**Material shown**
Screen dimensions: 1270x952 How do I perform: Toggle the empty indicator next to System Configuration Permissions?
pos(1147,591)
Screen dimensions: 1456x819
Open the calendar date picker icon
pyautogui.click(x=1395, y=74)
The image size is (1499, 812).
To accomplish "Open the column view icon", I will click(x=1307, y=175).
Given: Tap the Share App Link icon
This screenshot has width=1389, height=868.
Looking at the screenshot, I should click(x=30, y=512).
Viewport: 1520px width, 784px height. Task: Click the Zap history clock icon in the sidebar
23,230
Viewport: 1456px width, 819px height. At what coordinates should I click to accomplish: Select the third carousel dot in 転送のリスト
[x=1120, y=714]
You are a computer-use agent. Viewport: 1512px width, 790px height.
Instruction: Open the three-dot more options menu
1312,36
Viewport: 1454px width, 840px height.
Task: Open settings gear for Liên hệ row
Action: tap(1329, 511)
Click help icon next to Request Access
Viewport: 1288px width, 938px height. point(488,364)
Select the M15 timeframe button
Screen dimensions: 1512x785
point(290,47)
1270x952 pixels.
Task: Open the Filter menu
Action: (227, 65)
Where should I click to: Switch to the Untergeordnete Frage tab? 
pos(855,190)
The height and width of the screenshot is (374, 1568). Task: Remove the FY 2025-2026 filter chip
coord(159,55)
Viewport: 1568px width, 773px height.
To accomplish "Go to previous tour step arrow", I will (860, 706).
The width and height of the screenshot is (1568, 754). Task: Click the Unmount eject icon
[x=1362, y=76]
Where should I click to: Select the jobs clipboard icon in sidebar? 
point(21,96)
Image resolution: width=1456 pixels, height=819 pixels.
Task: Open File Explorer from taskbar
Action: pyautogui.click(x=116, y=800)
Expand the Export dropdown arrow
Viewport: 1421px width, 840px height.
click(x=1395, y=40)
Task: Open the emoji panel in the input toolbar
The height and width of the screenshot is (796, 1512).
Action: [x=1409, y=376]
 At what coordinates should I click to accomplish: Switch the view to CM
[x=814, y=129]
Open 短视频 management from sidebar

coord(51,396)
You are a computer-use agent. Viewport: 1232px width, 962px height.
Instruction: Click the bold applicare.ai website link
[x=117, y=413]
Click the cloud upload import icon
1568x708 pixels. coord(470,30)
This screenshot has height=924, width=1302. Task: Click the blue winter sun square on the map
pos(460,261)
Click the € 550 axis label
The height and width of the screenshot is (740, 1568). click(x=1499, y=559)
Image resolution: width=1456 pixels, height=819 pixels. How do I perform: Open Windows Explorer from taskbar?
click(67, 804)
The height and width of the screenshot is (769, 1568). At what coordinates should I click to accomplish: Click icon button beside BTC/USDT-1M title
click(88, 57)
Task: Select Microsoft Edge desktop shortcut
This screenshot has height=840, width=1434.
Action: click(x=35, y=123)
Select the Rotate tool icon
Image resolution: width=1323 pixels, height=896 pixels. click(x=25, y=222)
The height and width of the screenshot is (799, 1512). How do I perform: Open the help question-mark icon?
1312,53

**Problem statement**
All lines from the listing above that include "agent" should be shown.

**Response box**
You are a computer-use agent. Viewport: 1512px width, 790px height.
You are a computer-use agent. Viewport: 1232px width, 962px height.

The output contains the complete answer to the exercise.